Estimated read time: 2-3 minutes
This archived news story is available only for your personal, non-commercial use. Information in the story may be outdated or superseded by additional information. Reading or replaying the story in its archived form does not constitute a republication of the story.
Ed Yeates reporting What if, like many other animals, we could regenerate the small hair cells in our ears so we would never lose our hearing? Researchers at the University of Utah are trying to find the answer by studying a most unusual creature.

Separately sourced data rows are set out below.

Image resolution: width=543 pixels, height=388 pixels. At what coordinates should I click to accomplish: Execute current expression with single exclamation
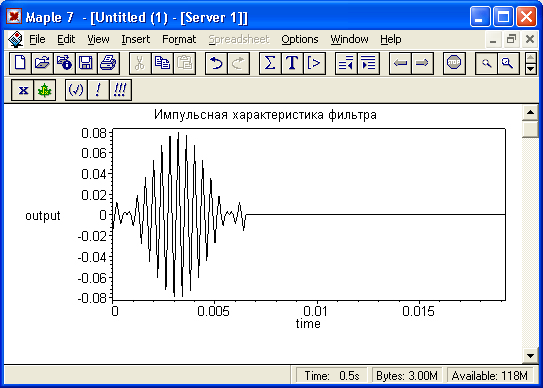(x=98, y=90)
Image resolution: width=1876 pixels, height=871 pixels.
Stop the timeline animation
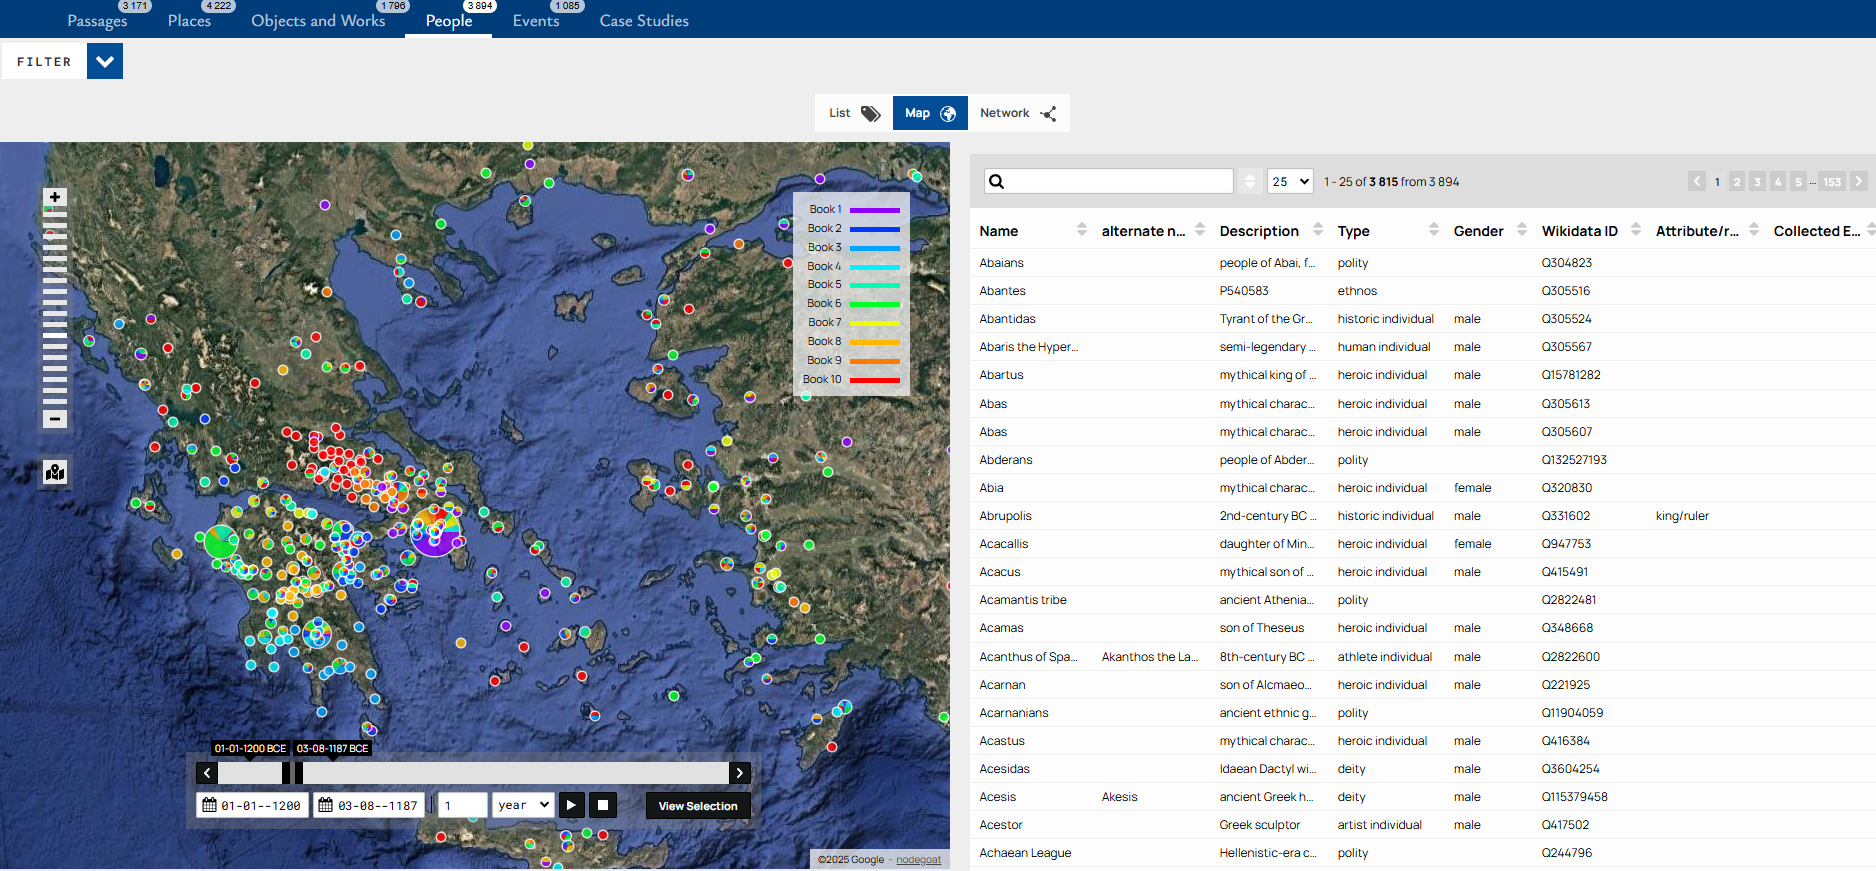[603, 805]
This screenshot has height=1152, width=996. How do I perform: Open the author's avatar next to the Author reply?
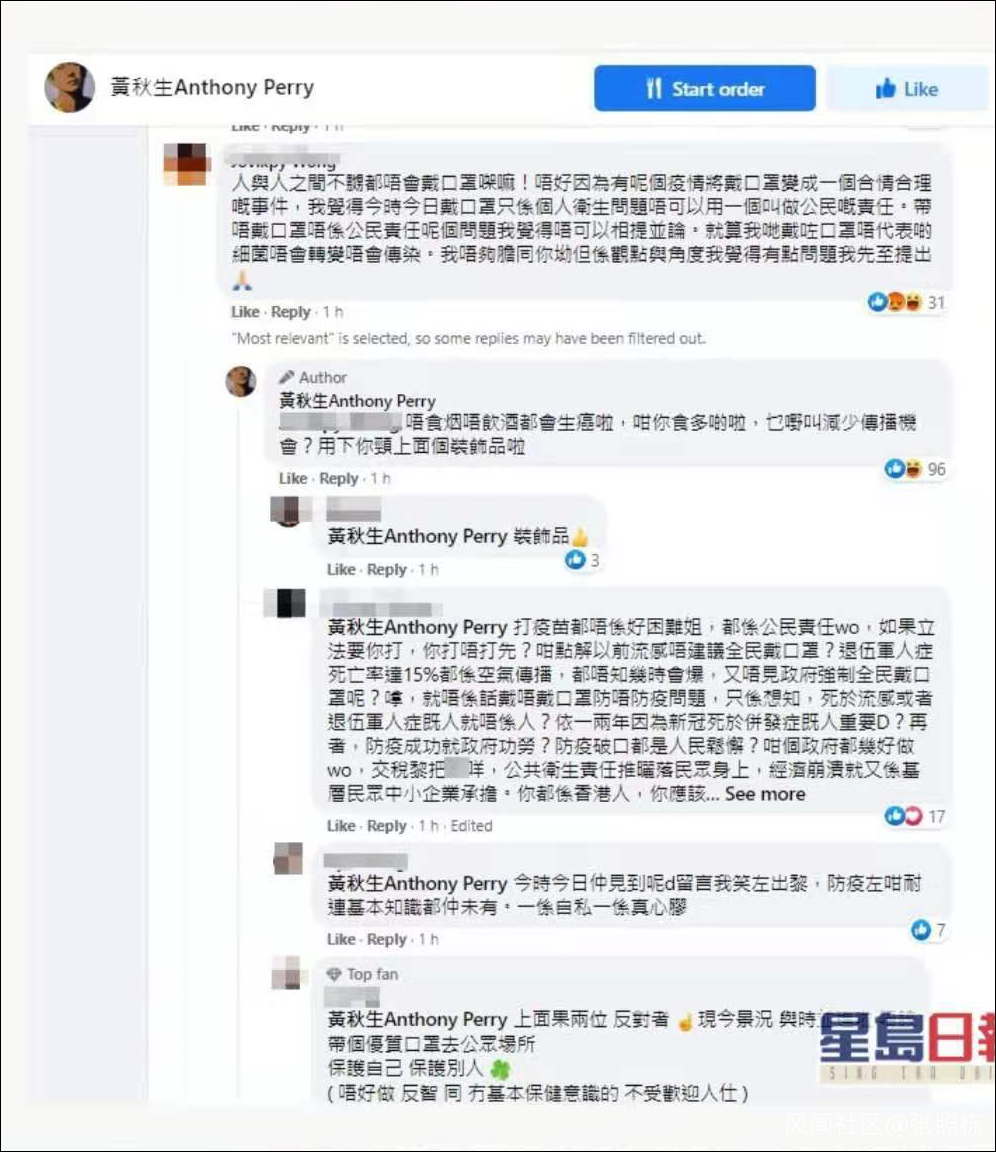pos(241,381)
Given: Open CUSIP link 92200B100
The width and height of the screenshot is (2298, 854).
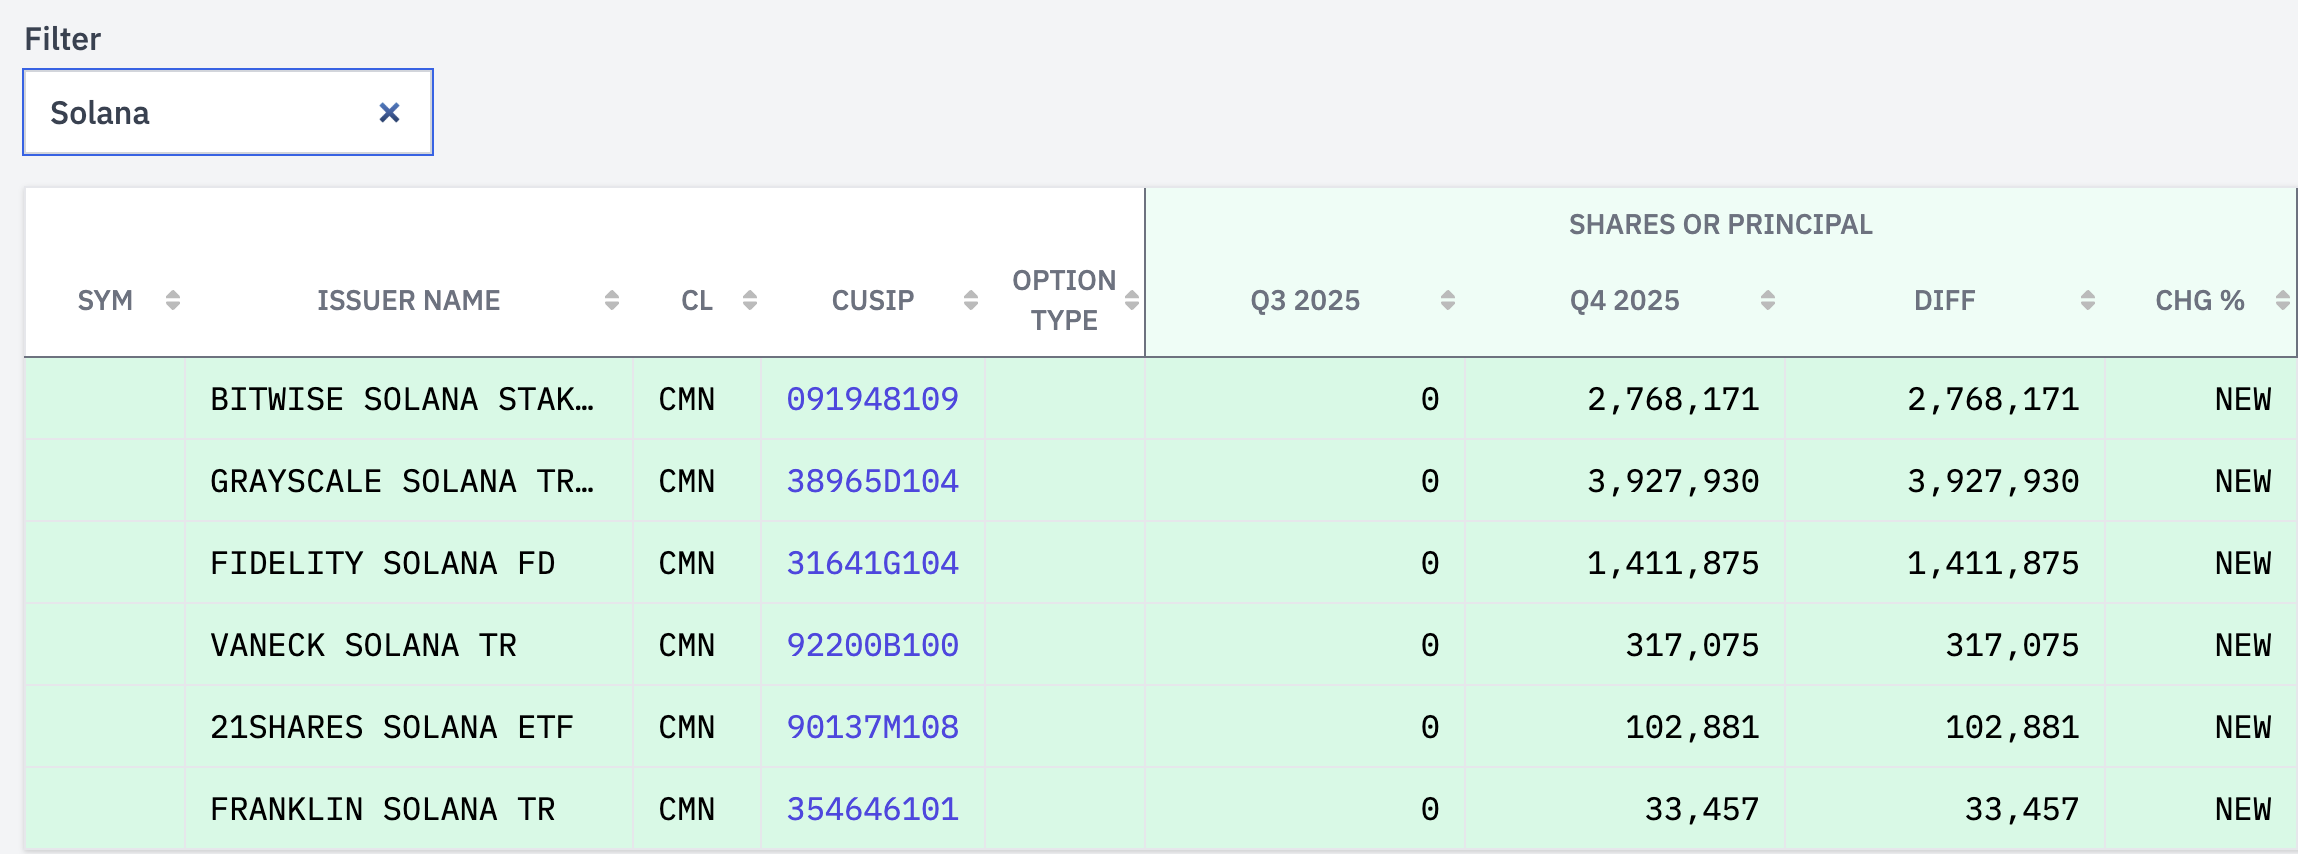Looking at the screenshot, I should [x=872, y=645].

From the time we're born until we die, we're bombarded with sounds. Eventually, the little hair cells in our inner ear wear out and die, never to come back again.
As all the sounds around us funnel through the channels of our ears, little hair like cells vibrate--sometimes a little, sometimes a lot. Over time, and sometimes that's not too long, if we blast at them too much, those little cells die. In this part of our body, we're not so gifted.

"Most other vertebrates--such as amphibians, reptiles, birds--are able to regenerate these hair cells, even turn them over continuously as the hair cells die. During everyday life they immediately replace them," explained Dr. Tatjana Piotrowski, with the University of Utah's Department of Neurobiology and Anatomy.
Somewhere in the evolutionary chain we developed a mutation that turned off our switch. So, two University of Utah researchers have turned to the zebrafish for some answers.
The zebrafish are proving their worth to researchers. In this case, the tiny hearing cells in the fish are almost identical to those in a human.
But you don't have to go inside the inner ear to study these little hair cells. They also grow outside in the skin of the fish. Inside and out, the hair cells are just like ours.
This is early research with a long way to go, but the long-term goal is to find the genetic fingers that turn on the switch. "So, the hope is really that by understanding zebrafish hair cell regeneration, we'll be able to understand how humans, or why humans do not regenerate their hair cells, and hopefully in the future, at some point, we'll be able to jump start that process in humans as well," Piotrowski said.
The National Organization for Hearing Research Foundation has awarded the University of Utah a two-year, $200,000 dollar grant for this initial study.